::: Information given :::

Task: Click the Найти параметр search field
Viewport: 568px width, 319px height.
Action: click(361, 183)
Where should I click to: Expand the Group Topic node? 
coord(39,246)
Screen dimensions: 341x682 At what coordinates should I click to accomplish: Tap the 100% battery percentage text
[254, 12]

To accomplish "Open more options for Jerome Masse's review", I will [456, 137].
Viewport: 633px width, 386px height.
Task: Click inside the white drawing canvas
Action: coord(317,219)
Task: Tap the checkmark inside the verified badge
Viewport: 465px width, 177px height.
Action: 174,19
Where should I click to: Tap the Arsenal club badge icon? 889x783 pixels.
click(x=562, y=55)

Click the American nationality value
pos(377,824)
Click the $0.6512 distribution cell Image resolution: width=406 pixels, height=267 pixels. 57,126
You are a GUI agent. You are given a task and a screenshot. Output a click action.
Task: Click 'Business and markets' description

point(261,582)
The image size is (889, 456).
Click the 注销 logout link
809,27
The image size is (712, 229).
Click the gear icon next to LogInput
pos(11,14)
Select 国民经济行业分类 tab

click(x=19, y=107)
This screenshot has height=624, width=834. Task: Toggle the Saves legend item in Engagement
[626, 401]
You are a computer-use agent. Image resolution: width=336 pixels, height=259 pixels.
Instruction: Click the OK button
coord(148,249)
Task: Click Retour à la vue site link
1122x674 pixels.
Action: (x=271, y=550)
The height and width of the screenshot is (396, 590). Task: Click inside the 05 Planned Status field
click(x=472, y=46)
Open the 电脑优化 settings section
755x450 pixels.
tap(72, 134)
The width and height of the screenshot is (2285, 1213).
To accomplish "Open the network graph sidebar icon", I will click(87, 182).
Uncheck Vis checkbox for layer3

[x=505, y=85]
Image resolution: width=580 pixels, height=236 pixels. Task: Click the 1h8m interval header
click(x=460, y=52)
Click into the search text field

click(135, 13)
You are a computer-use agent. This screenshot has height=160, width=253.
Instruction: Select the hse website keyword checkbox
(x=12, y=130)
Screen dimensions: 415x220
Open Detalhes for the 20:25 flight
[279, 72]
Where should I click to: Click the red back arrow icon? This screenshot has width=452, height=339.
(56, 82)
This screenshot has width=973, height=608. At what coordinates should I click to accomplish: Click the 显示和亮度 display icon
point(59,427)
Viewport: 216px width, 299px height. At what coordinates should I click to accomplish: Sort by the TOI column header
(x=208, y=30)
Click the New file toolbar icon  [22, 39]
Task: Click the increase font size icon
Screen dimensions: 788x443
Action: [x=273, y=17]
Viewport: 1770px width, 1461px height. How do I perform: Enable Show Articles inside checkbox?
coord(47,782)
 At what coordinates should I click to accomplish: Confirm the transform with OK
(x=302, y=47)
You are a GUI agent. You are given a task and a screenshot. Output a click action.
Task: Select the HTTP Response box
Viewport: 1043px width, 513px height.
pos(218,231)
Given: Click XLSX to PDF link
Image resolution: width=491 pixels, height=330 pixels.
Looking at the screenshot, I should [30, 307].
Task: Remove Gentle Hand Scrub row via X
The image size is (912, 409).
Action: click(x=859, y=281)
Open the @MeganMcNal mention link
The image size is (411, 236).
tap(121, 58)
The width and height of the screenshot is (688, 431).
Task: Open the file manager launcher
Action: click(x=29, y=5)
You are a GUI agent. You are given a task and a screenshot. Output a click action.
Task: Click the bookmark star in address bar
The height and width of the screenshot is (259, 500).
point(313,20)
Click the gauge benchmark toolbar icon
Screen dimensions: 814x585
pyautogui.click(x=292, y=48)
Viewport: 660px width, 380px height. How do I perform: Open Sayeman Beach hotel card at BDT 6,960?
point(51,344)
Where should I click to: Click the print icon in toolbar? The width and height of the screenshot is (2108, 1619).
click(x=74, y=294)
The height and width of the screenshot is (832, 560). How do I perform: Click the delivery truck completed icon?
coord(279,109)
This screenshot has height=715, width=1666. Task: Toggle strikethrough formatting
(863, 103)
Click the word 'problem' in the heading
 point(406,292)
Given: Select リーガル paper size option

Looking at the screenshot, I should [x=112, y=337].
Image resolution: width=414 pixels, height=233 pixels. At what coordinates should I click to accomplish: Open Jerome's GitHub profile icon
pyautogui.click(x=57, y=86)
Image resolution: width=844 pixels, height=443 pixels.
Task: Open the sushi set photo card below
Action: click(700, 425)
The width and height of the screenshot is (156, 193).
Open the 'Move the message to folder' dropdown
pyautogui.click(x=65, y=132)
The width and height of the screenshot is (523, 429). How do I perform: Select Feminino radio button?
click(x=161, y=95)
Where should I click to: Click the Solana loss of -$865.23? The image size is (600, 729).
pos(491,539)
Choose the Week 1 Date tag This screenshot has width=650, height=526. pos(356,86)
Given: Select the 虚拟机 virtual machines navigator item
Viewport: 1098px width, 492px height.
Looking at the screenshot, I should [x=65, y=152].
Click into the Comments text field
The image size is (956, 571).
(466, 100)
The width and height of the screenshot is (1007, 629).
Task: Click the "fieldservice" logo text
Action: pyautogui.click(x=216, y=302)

:::

**Given request**
Copy out the listing above again, word for word and line for line, without any changes.

**Correct answer**
Task: Click the Найти параметр search field
Viewport: 568px width, 319px height.
Action: click(361, 183)
Where should I click to: Expand the Group Topic node? 
coord(39,246)
Screen dimensions: 341x682 At what coordinates should I click to accomplish: Tap the 100% battery percentage text
[254, 12]

To accomplish "Open more options for Jerome Masse's review", I will [456, 137].
Viewport: 633px width, 386px height.
Task: Click inside the white drawing canvas
Action: coord(317,219)
Task: Tap the checkmark inside the verified badge
Viewport: 465px width, 177px height.
Action: 174,19
Where should I click to: Tap the Arsenal club badge icon? 889x783 pixels.
click(x=562, y=55)

Click the American nationality value
pos(377,824)
Click the $0.6512 distribution cell Image resolution: width=406 pixels, height=267 pixels. 57,126
You are a GUI agent. You are given a task and a screenshot. Output a click action.
Task: Click 'Business and markets' description

point(261,582)
The image size is (889, 456).
Click the 注销 logout link
809,27
The image size is (712, 229).
Click the gear icon next to LogInput
pos(11,14)
Select 国民经济行业分类 tab

click(x=19, y=107)
This screenshot has height=624, width=834. Task: Toggle the Saves legend item in Engagement
[626, 401]
You are a computer-use agent. Image resolution: width=336 pixels, height=259 pixels.
Instruction: Click the OK button
coord(148,249)
Task: Click Retour à la vue site link
1122x674 pixels.
Action: (x=271, y=550)
The height and width of the screenshot is (396, 590). Task: Click inside the 05 Planned Status field
click(x=472, y=46)
Open the 电脑优化 settings section
755x450 pixels.
tap(72, 134)
The width and height of the screenshot is (2285, 1213).
To accomplish "Open the network graph sidebar icon", I will click(87, 182).
Uncheck Vis checkbox for layer3

[x=505, y=85]
Image resolution: width=580 pixels, height=236 pixels. Task: Click the 1h8m interval header
click(x=460, y=52)
Click into the search text field

click(135, 13)
You are a computer-use agent. This screenshot has height=160, width=253.
Instruction: Select the hse website keyword checkbox
(x=12, y=130)
Screen dimensions: 415x220
Open Detalhes for the 20:25 flight
[279, 72]
Where should I click to: Click the red back arrow icon? This screenshot has width=452, height=339.
(56, 82)
This screenshot has width=973, height=608. At what coordinates should I click to accomplish: Click the 显示和亮度 display icon
point(59,427)
Viewport: 216px width, 299px height. At what coordinates should I click to accomplish: Sort by the TOI column header
(x=208, y=30)
Click the New file toolbar icon  [22, 39]
Task: Click the increase font size icon
Screen dimensions: 788x443
Action: [x=273, y=17]
Viewport: 1770px width, 1461px height. How do I perform: Enable Show Articles inside checkbox?
coord(47,782)
 At what coordinates should I click to accomplish: Confirm the transform with OK
(x=302, y=47)
You are a GUI agent. You are given a task and a screenshot. Output a click action.
Task: Select the HTTP Response box
Viewport: 1043px width, 513px height.
pos(218,231)
Given: Click XLSX to PDF link
Image resolution: width=491 pixels, height=330 pixels.
Looking at the screenshot, I should [30, 307].
Task: Remove Gentle Hand Scrub row via X
The image size is (912, 409).
Action: click(x=859, y=281)
Open the @MeganMcNal mention link
The image size is (411, 236).
tap(121, 58)
The width and height of the screenshot is (688, 431).
Task: Open the file manager launcher
Action: click(x=29, y=5)
You are a GUI agent. You are given a task and a screenshot. Output a click action.
Task: Click the bookmark star in address bar
The height and width of the screenshot is (259, 500).
point(313,20)
Click the gauge benchmark toolbar icon
Screen dimensions: 814x585
pyautogui.click(x=292, y=48)
Viewport: 660px width, 380px height. How do I perform: Open Sayeman Beach hotel card at BDT 6,960?
point(51,344)
Where should I click to: Click the print icon in toolbar? The width and height of the screenshot is (2108, 1619).
click(x=74, y=294)
The height and width of the screenshot is (832, 560). How do I perform: Click the delivery truck completed icon?
coord(279,109)
This screenshot has height=715, width=1666. Task: Toggle strikethrough formatting
(863, 103)
Click the word 'problem' in the heading
 point(406,292)
Given: Select リーガル paper size option

Looking at the screenshot, I should [x=112, y=337].
Image resolution: width=414 pixels, height=233 pixels. At what coordinates should I click to accomplish: Open Jerome's GitHub profile icon
pyautogui.click(x=57, y=86)
Image resolution: width=844 pixels, height=443 pixels.
Task: Open the sushi set photo card below
Action: click(700, 425)
The width and height of the screenshot is (156, 193).
Open the 'Move the message to folder' dropdown
pyautogui.click(x=65, y=132)
The width and height of the screenshot is (523, 429). How do I perform: Select Feminino radio button?
click(x=161, y=95)
Where should I click to: Click the Solana loss of -$865.23? The image size is (600, 729).
pos(491,539)
Choose the Week 1 Date tag This screenshot has width=650, height=526. pos(356,86)
Given: Select the 虚拟机 virtual machines navigator item
Viewport: 1098px width, 492px height.
Looking at the screenshot, I should [x=65, y=152].
Click into the Comments text field
The image size is (956, 571).
(466, 100)
The width and height of the screenshot is (1007, 629).
Task: Click the "fieldservice" logo text
Action: pyautogui.click(x=216, y=302)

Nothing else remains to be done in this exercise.